### Excerpted records
********************

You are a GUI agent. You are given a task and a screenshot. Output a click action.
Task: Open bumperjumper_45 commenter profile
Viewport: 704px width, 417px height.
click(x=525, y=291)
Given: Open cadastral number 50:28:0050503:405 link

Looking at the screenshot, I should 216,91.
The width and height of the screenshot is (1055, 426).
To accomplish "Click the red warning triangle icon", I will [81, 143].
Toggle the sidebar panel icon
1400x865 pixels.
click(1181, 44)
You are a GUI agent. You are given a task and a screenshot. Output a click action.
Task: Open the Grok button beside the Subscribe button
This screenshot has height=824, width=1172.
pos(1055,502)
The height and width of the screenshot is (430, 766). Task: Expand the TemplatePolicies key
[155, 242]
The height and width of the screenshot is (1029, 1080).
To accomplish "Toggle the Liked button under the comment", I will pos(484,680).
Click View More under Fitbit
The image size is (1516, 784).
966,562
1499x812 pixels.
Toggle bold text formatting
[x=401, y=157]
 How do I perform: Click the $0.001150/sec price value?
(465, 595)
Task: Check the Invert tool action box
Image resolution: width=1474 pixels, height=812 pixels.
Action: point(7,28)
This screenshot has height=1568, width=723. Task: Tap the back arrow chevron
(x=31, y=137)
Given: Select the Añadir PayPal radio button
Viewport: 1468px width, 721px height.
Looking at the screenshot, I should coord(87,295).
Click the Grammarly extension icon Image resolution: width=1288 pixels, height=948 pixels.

********************

### Task item
For the string "icon", go line by line through the material and copy every line that has it.

### Written answer
To accomplish "Click the red warning triangle icon", I will [81, 143].
Toggle the sidebar panel icon
Click the Grammarly extension icon Image resolution: width=1288 pixels, height=948 pixels.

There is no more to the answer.